Quali sono le caratteristiche generali dell’istituto processuale dell’intervento volontario nel processo?

L’istituto processuale dell’intervento volontario nel processo è disciplinato dall’art. 105 del codice di procedura civile il quale, nei due commi che lo compongono, prevede che “chiunque può intervenire in un processo tra altre persone per far valere, in confronto di tutte le parti o di alcune di esse, un diritto relativo all’oggetto o dipendente dal titolo dedotto nel processo medesimo” (primo comma: cosiddetto intervento autonomo) e che “può altresì intervenire per sostenere le ragioni di alcuna delle parti, quando vi ha un proprio interesse” (secondo comma: cosiddetto intervento adesivo).
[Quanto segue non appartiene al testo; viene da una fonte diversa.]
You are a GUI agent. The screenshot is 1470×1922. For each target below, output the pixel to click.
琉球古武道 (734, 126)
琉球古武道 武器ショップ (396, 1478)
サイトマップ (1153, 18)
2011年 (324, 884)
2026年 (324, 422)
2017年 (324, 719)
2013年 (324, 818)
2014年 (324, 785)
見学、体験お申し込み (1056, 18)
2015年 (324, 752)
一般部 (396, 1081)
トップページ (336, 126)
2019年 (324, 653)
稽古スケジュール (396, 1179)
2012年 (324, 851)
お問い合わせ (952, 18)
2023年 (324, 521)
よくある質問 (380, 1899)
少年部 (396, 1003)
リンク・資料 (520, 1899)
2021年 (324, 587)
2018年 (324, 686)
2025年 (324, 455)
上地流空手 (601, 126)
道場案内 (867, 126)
Pertanto l’intervento autonomo (principale, cioè nei confronti di entrambe e parti, o nei confronti di una sola delle parti in causa) è previsto a tutela di un vero e proprio diritto, non quindi di una posizione giuridica soggettiva di mero fatto o legata ad un’aspettativa meramente ipotetica (Cass. civ. Sez. Unite, 5 febbraio 2013, n. 2593; Cass. civ. 7 aprile 1983, n. 2453), mentre l’intervento adesivo è previsto anche solo a tutela di un interesse, non generico o di mero fatto, ma giuridicamente qualificato (Cass. civ. Sez. I, 10 gennaio 2014, n. 364; Cass. civ. Sez. I, 19 settembre 2013, n. 21472; Cass. civ. Sez. I, 30 gennaio 1995, n. 1106; Cass. civ. Sez. I, 20 maggio 1993, n. 5736; Cass. civ. Sez. I, 2 agosto 1990, n. 7769).

Con l’intervento autonomo, quindi, il terzo fa valere ai sensi del primo comma dell’art. 105 c.p.c. il proprio diritto in un processo pendente tra altre parti - in conflitto con entrambe (ipotesi nella quale si configura quello che viene chiamato intervento principale) o solo con alcune di esse (ipotesi di intervento litisconsortile chiamato anche, con una espressione che può creare confusione, adesivo autonomo).
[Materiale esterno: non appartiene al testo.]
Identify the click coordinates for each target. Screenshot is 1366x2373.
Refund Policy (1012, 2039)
Il diritto che, ai sensi dell’art. 105, comma primo, cod. proc. civ., il terzo può far valere in un giudizio pendente tra altre parti, deve essere relativo all’oggetto sostanziale dell’originaria controversia, da individuarsi con riferimento al “petitum” ed alla “causa petendi”, ovvero dipendente dal titolo dedotto nel processo medesimo a fondamento della domanda giudiziale originaria (Cass. civ. Sez. Unite, 5 maggio 2009, n. 10274) con la precisazione molto importante, tuttavia, che, ai fini dell’intervento autonomo non è necessaria l’identità o la comunanza di causa petendi tra l’azione esercitata dall’interveniente e quella originariamente proposta dall’attore, sicché la diversità dei rapporti dedotti in giudizio non costituisce elemento decisivo al fine di escludere l’ammissibilità dell’intervento.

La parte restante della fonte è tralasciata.